Para analistas, país deve buscar política externa menos ideológica e mais pragmática

Marcos Magalhães | 06/11/2014, 15h25

Em seu segundo mandato, a presidente Dilma Rousseff deveria buscar uma política externa menos ideológica e mais pragmática. Esta foi a principal reivindicação de dois convidados a uma audiência pública sobre o tema realizada nesta quinta-feira (6) pela Comissão de Relações Exteriores (CRE): o jornalista William Waack, da TV Globo, e o analista Murillo de Aragão, presidente da Arko Advice Pesquisas. A audiência foi solicitada pelo presidente da comissão, senador Ricardo Ferraço (PMDB-ES).

Na opinião de Waack, a política externa implantada nos últimos anos estaria levando o Brasil ao que chamou de “irrelevância relativa”. Um dos principais problemas do país, a seu ver, é a indefinição sobre o papel que pretende exercer no cenário internacional. Como vantagens do país ele citou a “extraordinária posição geográfica” e o fato de se encontrar distante de qualquer conflito internacional relevante. Como desvantagem, mencionou a adoção nos últimos 12 anos de uma política externa mais partidária do que de Estado.

— O que o Brasil quer ser no mundo? O que vemos é uma apropriação da política externa por um grupo político, o PT. Na opinião desse grupo, a supremacia de uma superpotência cedeu lugar a uma rearticulação em um mundo multipolar, no qual outros países se juntam para enfrentar a superpotência. Trata-se de uma visão completamente equivocada, que deixa de lado um princípio fundamental, segundo o qual política externa não é feita por amizades, mas por interesses. Um erro de amadores — definiu.

Ele citou como exemplo o Brics, grupo político formado por países considerados emergentes — Brasil, África do Sul, Rússia, Índia e China.

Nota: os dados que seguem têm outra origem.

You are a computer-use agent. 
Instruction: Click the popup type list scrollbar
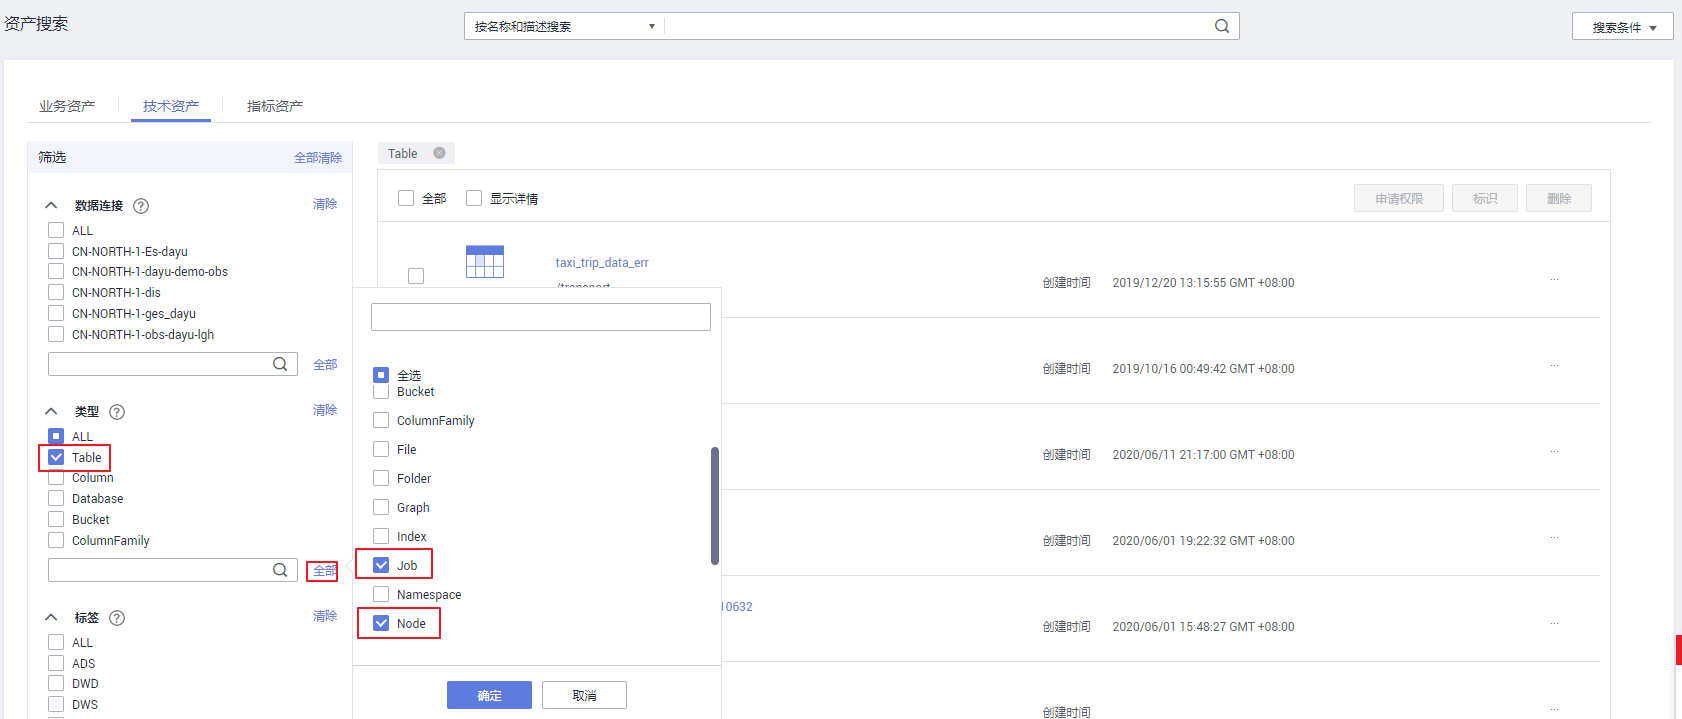tap(714, 505)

Ao contrário do que sugerem os defensores de uma política de aproximação com o chamado Sul, em contraposição a um Norte de países desenvolvidos, o jornalista observou que países como Rússia e China entendem o significado da expressão “balanço de poder” e negociam questões importantes diretamente com os Estados Unidos, quando é necessário.

— Se perguntarmos a russos e chineses se existe um eixo (a partir da formação do Brics), isso vai provocar um sorriso de sarcasmo ou de certa pena — afirmou Waack.

Soft Power

Em sua exposição à comissão, Aragão admitiu que o Brasil obteve maior expressão internacional a partir da abertura econômica, das privatizações, da redução da desigualdade e de um ambiente macroeconômico de “maior qualidade”. Ele alertou, porém, para o fato de que o país permanece muito fechado, com pequena participação no comércio internacional. O analista defendeu a adoção de uma nova relação com os Estados Unidos, sem deixar de lado a aproximação com a América do Sul, a Europa e a Ásia.

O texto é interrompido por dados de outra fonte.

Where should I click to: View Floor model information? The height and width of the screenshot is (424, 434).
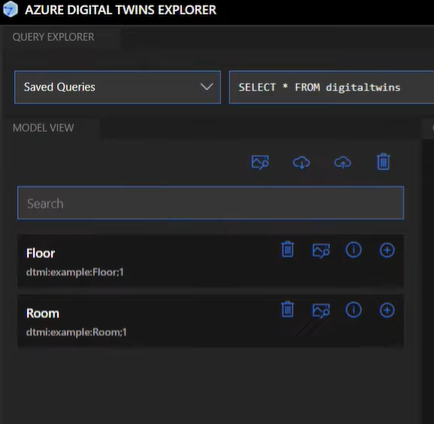353,250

Como observou Aragão, o Brasil não pode construir muros para conter possíveis futuros fluxos migratórios em direção ao país. Por isso, advertiu, não há como se estabelecer uma visão de desenvolvimento para o Brasil sem considerar a inserção do país na América do Sul. Em sua opinião, o Brasil deveria inclusive aprofundar o diálogo com os Congressos Nacionais da região e adotar rapidamente as regras necessárias à eleição direta de representantes para o Parlamento do Mercosul (Parlasul). Tudo isso levando em conta o crescente apelo cultural e turístico do país, que em 2016 vai sediar os Jogos Olímpicos.

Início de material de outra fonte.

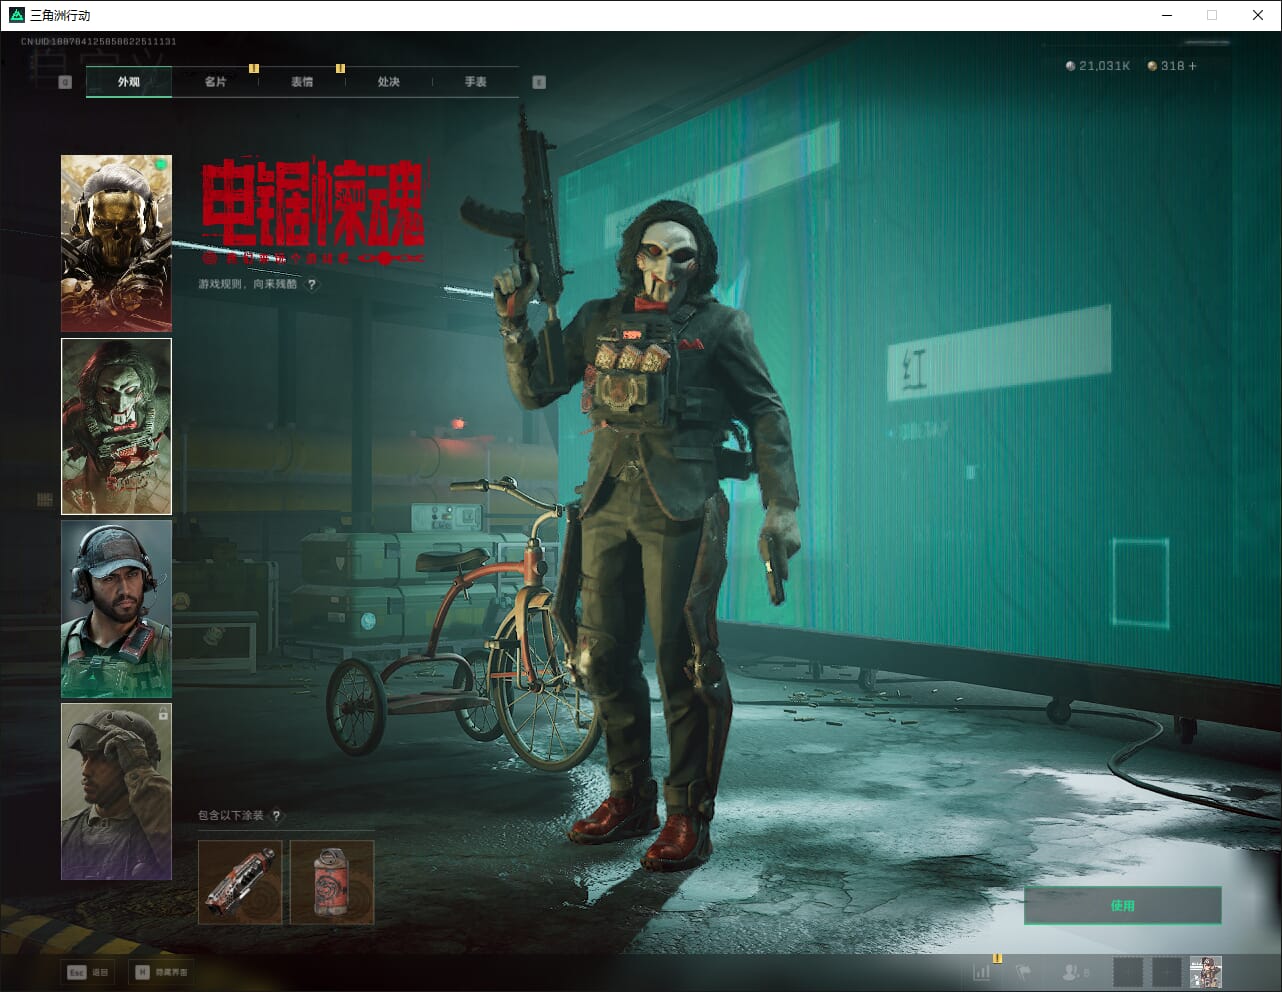Switch to the 名片 tab
The width and height of the screenshot is (1282, 992).
point(215,82)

— Precisamos fortalecer imagem do Brasil como soft power. O Brasil tem uma agenda positiva, não tem inimigos, mas ainda conta com presença ridícula no turismo mundial e no comércio internacional. Somos o país da bossa nova, do samba, do futebol, da moda. A questão internacional não é meramente diplomática ou comercial, transcende tudo isso — disse Aragão.

Ao abrir a reunião, Ferraço ressaltou a importância de promover uma discussão no Senado sobre os rumos da política externa brasileira.

— Ficaremos acomodados com o papel de fornecedor de matéria prima ou vamos desenvolver políticas internas que possam dar competitividade a nossos produtos e serviços? Nossa indústria continua dependente de América do Sul e, sobretudo, da Argentina, que vive problemas estruturais complexos. Nenhum de nós discute a importância do Mercosul, mas é óbvio que o Mercosul está sangrando. Mais de 500 acordos comerciais já foram firmados nos últimos anos, mas nós só temos acordos com Egito, Autoridade Palestina e Israel. O Mercosul também não sabe o que quer ser no mundo — advertiu Ferraço.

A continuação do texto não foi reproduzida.